Which lines of the entries contain the string "Viewport"? Please find them and copy them.

*** Opening Materials provided ***

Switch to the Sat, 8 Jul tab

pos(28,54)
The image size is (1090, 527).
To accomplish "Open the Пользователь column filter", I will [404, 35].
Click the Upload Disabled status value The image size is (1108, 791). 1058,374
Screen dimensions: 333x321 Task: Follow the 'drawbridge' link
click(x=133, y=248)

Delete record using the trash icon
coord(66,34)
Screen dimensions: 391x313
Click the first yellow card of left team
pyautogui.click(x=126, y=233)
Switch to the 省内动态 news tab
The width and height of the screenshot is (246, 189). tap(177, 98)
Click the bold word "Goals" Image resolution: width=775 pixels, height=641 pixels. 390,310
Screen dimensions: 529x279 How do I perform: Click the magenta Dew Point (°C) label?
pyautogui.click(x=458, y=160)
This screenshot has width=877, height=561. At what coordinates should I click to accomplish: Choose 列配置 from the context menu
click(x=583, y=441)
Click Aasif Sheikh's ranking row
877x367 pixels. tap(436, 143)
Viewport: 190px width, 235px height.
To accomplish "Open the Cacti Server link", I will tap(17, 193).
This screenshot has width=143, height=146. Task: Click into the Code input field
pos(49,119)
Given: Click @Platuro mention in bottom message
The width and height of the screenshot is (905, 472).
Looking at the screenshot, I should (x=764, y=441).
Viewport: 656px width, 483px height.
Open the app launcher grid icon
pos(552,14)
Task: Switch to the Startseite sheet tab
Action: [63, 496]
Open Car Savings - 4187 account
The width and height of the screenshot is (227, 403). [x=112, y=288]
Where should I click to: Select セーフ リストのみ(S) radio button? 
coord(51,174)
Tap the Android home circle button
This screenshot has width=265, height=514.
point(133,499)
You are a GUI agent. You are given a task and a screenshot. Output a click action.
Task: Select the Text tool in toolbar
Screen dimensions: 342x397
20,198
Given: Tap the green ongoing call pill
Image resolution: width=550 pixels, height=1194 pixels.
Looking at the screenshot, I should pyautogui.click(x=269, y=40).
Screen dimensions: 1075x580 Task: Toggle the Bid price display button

*** Closing Materials provided ***

[Exercise output]:
Viewport: 190px width, 235px height.
Viewport: 656px width, 483px height.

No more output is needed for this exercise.